1983 educational video game

Learning with Leeper is a 1983 educational video game developed and published by Sierra On-Line. Similar to Learning with FuzzyWOMP (1984), it teaches colours, numbers, and the alphabet to players. It reuses the character from the Sierra On-Line game Lunar Leepers

== Development ==
"A Brighter Future For Early Learning Through High Tech" asserted that, in 1984, several commercial software developers had decided that "there is a market for children as young as three" in the gaming space. Learning With Leeper is one such game that attempted to appeal to this segment.

== Gameplay ==
The game is played with a joystick. Players navigate the Leeper icon across the menu screen to choose a minigame. The four available choices are symbolized by a dog (counting), balloon (shape matching), frog (hand-eye coordination), and overturned paint can (creativity). The game does not record performance scores.

==Reception==
Learning with Leeper was well received, gaining the award for "1984 Best Educational Video Game/Computer Game" at the 5th annual Arkie Awards where judges described it as "a painless way for youngsters to learn such tricky concepts as counting and shape recognition". It was predicted that children who had not yet learned to read would still have "a fine time" with the game and that the game's "Painting" segment would "be a spur to youthful creativity". Personal Computing wrote that children should enjoy the title, while Betsy Staples of Gifted Children Newsletter explained "all in all, we think [it] is an excellent package" due to being aesthetically pleasing, attention-holding, and educational.

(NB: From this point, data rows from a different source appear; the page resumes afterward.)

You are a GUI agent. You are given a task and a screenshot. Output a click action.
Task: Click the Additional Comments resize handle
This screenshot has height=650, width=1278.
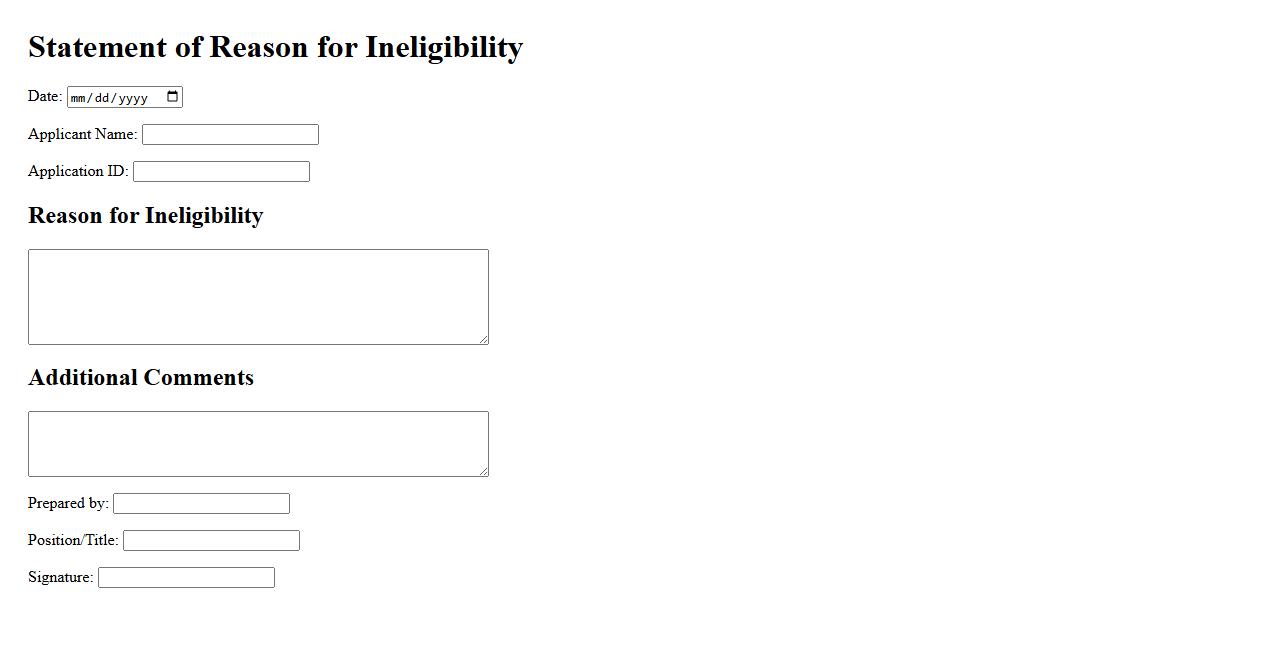484,472
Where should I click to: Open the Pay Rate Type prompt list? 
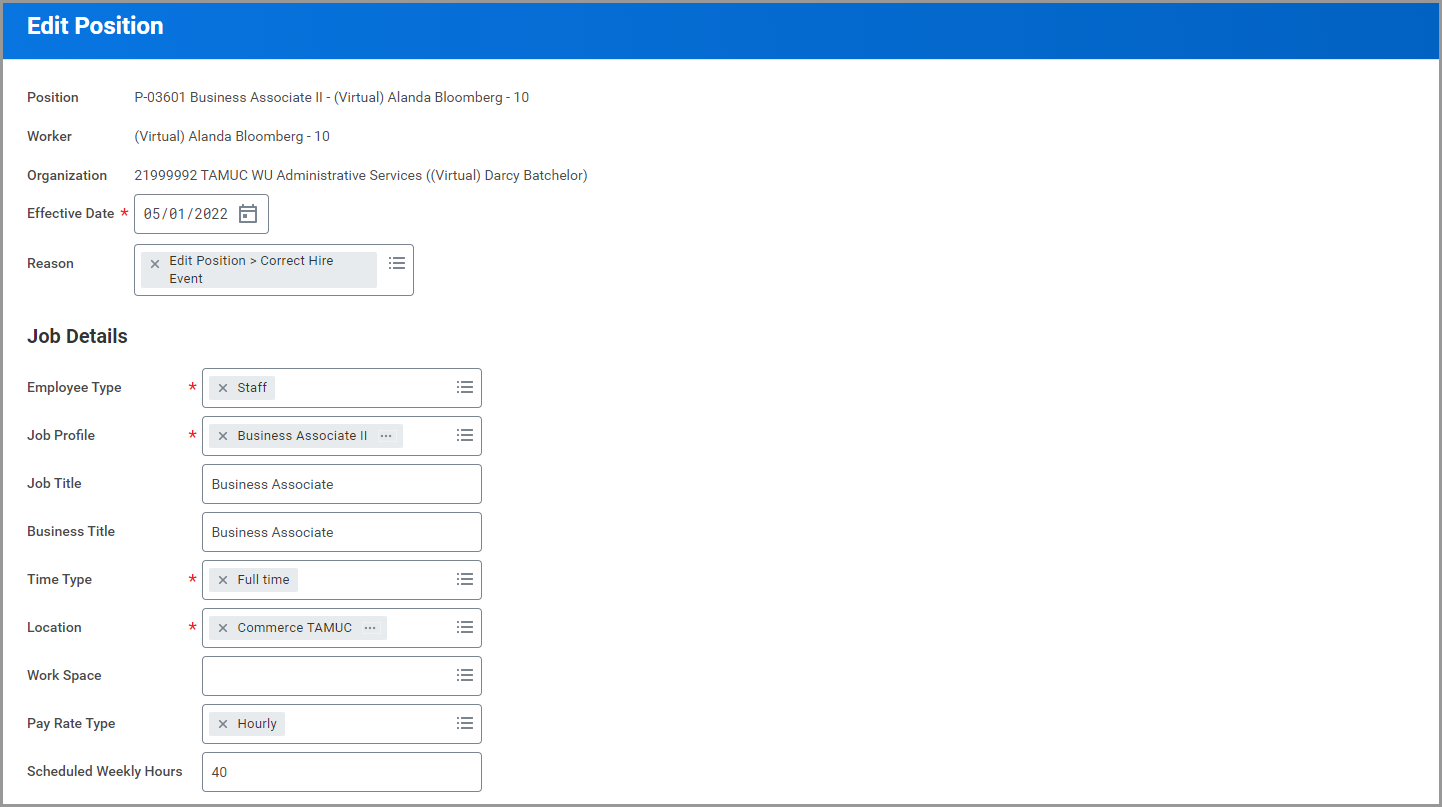click(465, 723)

In regard to creating a softkey for the game, Hardcore Computist writer Marco Hunter wrote: "The three things you can count on in this life are death, taxes, and Sierra On-line nibble counts. With this in mind, I tackled Learning with Leeper, a recent educational release from Sierra. I quickly discovered that, as usual, the disk is normal DOS 3.3. This means it is easily copied with COPYA."

Math and Science for Young Children argues the game can be utilised by children for one-to-one kinesthetic and perceptual-motor experiences. Ready: A Commodore 64 Retrospective gave the game a rarity score of 3, and a Historical Importance score of L. Reaching Students Through Computers: A New Therapy for Learning and Playing deemed it a "very simple program".